____ DATASET CONTENT

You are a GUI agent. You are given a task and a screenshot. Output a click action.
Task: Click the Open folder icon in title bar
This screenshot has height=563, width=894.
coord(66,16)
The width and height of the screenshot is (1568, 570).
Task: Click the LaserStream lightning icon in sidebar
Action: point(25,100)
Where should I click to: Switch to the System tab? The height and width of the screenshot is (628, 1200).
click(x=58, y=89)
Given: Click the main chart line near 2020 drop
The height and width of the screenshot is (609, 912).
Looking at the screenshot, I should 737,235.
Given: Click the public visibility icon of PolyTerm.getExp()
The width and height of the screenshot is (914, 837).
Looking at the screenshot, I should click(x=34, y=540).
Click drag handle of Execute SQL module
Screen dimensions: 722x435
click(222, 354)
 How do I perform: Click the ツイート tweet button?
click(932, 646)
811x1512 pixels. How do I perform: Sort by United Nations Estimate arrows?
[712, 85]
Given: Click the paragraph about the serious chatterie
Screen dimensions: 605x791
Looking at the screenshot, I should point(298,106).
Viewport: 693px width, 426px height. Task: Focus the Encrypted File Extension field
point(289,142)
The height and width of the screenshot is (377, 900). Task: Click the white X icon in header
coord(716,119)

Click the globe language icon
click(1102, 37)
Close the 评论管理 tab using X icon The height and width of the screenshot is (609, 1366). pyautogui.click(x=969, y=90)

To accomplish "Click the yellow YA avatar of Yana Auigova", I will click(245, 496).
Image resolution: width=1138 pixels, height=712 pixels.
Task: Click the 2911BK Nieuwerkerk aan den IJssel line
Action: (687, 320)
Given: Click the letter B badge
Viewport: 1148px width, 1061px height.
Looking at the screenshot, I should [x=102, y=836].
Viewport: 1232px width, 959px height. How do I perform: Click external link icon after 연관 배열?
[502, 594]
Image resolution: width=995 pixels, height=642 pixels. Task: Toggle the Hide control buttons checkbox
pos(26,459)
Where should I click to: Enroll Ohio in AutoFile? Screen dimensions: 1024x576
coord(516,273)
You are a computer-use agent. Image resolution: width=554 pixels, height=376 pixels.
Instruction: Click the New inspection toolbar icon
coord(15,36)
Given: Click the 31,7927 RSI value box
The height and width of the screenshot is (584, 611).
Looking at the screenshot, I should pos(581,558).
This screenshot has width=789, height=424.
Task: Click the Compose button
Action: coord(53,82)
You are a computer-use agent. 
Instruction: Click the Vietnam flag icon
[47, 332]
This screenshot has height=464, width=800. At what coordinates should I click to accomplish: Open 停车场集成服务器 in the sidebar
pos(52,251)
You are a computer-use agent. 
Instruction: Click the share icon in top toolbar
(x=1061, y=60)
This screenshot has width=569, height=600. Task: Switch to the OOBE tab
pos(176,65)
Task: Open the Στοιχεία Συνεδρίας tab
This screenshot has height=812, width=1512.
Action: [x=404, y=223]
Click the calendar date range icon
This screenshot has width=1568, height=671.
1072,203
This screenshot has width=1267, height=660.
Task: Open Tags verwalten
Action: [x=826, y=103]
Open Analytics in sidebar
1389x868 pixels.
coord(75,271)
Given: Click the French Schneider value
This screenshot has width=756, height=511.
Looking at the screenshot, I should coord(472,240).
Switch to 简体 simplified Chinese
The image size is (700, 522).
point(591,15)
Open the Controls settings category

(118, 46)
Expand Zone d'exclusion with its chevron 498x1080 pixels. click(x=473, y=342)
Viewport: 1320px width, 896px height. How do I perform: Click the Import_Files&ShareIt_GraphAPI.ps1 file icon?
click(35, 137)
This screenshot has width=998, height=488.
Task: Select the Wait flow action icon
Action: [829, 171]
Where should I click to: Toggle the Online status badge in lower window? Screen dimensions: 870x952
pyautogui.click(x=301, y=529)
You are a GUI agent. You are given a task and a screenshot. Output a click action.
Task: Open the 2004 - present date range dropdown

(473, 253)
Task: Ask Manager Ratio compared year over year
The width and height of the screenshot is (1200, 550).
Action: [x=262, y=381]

________

WORK TASK. Write out the material above exactly and in full.

RESPONSE BELOW.
You are a GUI agent. You are given a task and a screenshot. Output a click action.
Task: Click the Open folder icon in title bar
This screenshot has height=563, width=894.
coord(66,16)
The width and height of the screenshot is (1568, 570).
Task: Click the LaserStream lightning icon in sidebar
Action: point(25,100)
Where should I click to: Switch to the System tab? The height and width of the screenshot is (628, 1200).
click(x=58, y=89)
Given: Click the main chart line near 2020 drop
The height and width of the screenshot is (609, 912).
Looking at the screenshot, I should 737,235.
Given: Click the public visibility icon of PolyTerm.getExp()
The width and height of the screenshot is (914, 837).
Looking at the screenshot, I should click(x=34, y=540).
Click drag handle of Execute SQL module
Screen dimensions: 722x435
click(222, 354)
 How do I perform: Click the ツイート tweet button?
click(932, 646)
811x1512 pixels. How do I perform: Sort by United Nations Estimate arrows?
[712, 85]
Given: Click the paragraph about the serious chatterie
Screen dimensions: 605x791
Looking at the screenshot, I should point(298,106).
Viewport: 693px width, 426px height. Task: Focus the Encrypted File Extension field
point(289,142)
The height and width of the screenshot is (377, 900). Task: Click the white X icon in header
coord(716,119)

Click the globe language icon
click(1102, 37)
Close the 评论管理 tab using X icon The height and width of the screenshot is (609, 1366). pyautogui.click(x=969, y=90)

To accomplish "Click the yellow YA avatar of Yana Auigova", I will click(245, 496).
Image resolution: width=1138 pixels, height=712 pixels.
Task: Click the 2911BK Nieuwerkerk aan den IJssel line
Action: (687, 320)
Given: Click the letter B badge
Viewport: 1148px width, 1061px height.
Looking at the screenshot, I should [x=102, y=836].
Viewport: 1232px width, 959px height. How do I perform: Click external link icon after 연관 배열?
[502, 594]
Image resolution: width=995 pixels, height=642 pixels. Task: Toggle the Hide control buttons checkbox
pos(26,459)
Where should I click to: Enroll Ohio in AutoFile? Screen dimensions: 1024x576
coord(516,273)
You are a computer-use agent. Image resolution: width=554 pixels, height=376 pixels.
Instruction: Click the New inspection toolbar icon
coord(15,36)
Given: Click the 31,7927 RSI value box
The height and width of the screenshot is (584, 611).
Looking at the screenshot, I should pos(581,558).
This screenshot has width=789, height=424.
Task: Click the Compose button
Action: coord(53,82)
You are a computer-use agent. 
Instruction: Click the Vietnam flag icon
[47, 332]
This screenshot has height=464, width=800. At what coordinates should I click to accomplish: Open 停车场集成服务器 in the sidebar
pos(52,251)
You are a computer-use agent. 
Instruction: Click the share icon in top toolbar
(x=1061, y=60)
This screenshot has width=569, height=600. Task: Switch to the OOBE tab
pos(176,65)
Task: Open the Στοιχεία Συνεδρίας tab
This screenshot has height=812, width=1512.
Action: [x=404, y=223]
Click the calendar date range icon
This screenshot has width=1568, height=671.
1072,203
This screenshot has width=1267, height=660.
Task: Open Tags verwalten
Action: [x=826, y=103]
Open Analytics in sidebar
1389x868 pixels.
coord(75,271)
Given: Click the French Schneider value
This screenshot has width=756, height=511.
Looking at the screenshot, I should coord(472,240).
Switch to 简体 simplified Chinese
The image size is (700, 522).
point(591,15)
Open the Controls settings category

(118, 46)
Expand Zone d'exclusion with its chevron 498x1080 pixels. click(x=473, y=342)
Viewport: 1320px width, 896px height. How do I perform: Click the Import_Files&ShareIt_GraphAPI.ps1 file icon?
click(35, 137)
This screenshot has width=998, height=488.
Task: Select the Wait flow action icon
Action: [829, 171]
Where should I click to: Toggle the Online status badge in lower window? Screen dimensions: 870x952
pyautogui.click(x=301, y=529)
You are a GUI agent. You are given a task and a screenshot. Output a click action.
Task: Open the 2004 - present date range dropdown

(473, 253)
Task: Ask Manager Ratio compared year over year
The width and height of the screenshot is (1200, 550).
Action: [x=262, y=381]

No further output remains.